李书文这才满意的点点头,指向一直在旁边沉默的李之芳,说道:“你跟他搭搭手,用那根赤楠的。”
随着李书文一句话,像是隐身了一般的李之芳动了起来,轻巧的越过文搏身边走到墙角,在众多的长杆当中挑选了一根颜色发红长约丈八的大枪杆子,也就是接近三米五左右的长度。
文搏见着李之芳要跟他动手,心中颇有些惊喜,虽然他早就看出这人身上有着武艺。现在能和他交手,倒是可以见识一下李书文传人的实力。
两人走到院子中央,周围还未收拢的萝卜依旧散落脚边,两人浑不在意,各自选定一个方位,隔着五米左右,先用枪头互相接触一下表示行礼,随后纷纷落位,对峙不动。

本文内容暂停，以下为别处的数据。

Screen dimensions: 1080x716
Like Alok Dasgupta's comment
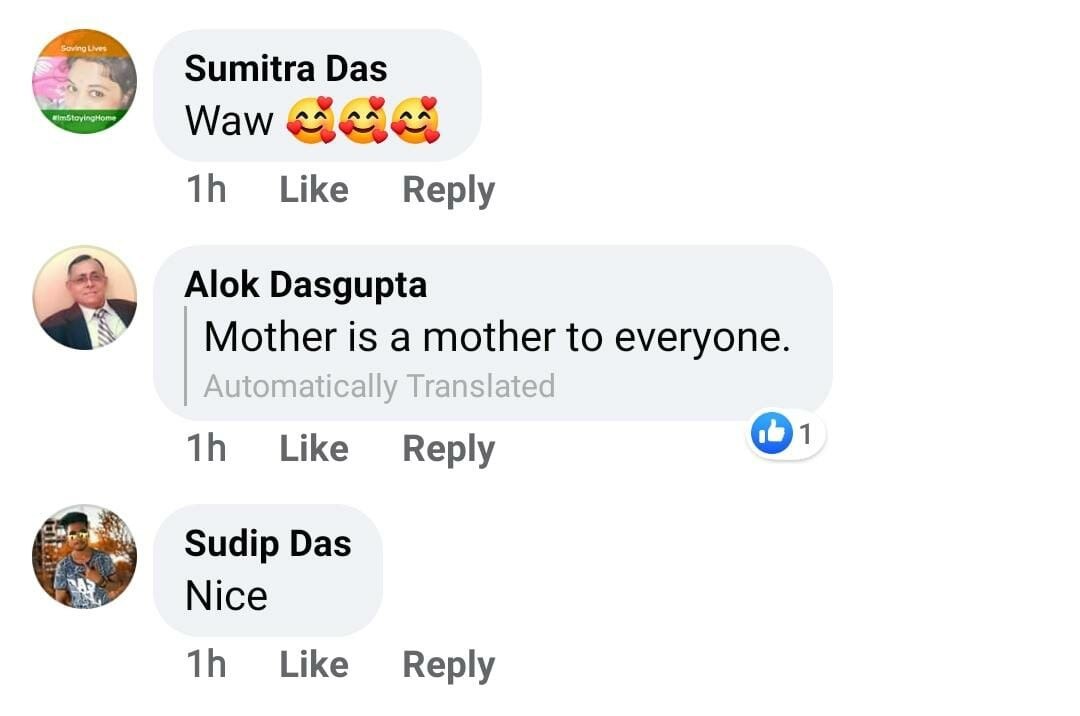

李之芳沉得住性子耐得下心,他的枪法风格也跟他这个人一样有着一种木讷呆愣的味道,正是这风格让文搏有些不好对付,因为李之芳守得太稳,一点破绽都没露出来,整个人就像一头獠牙对外的大象,看似稳重,可你一旦进攻就会被他戳出几个大洞。
两人对峙间,李书文还是老样子,靠着椅子半眯起眼睛,他的注意力不在两人身上,倒是盯着脚下的晒萝卜,好像生怕萝卜被人踩坏了一样。
萝卜堆里的两人都不说话,就连呼吸都变得非常小心,而文搏的五感敏锐胜过往昔太多,趁着李之芳守住枪势并不进攻,再一次确定了这院子里只怕有别人,
但是文搏此时一心放在跟李之芳的交手一事上,并不管那许多,他脚步稍微挪动就发现四周都是干扰,并没有给他很多移动空间,李之芳这风格以不变应万变颇有些门道。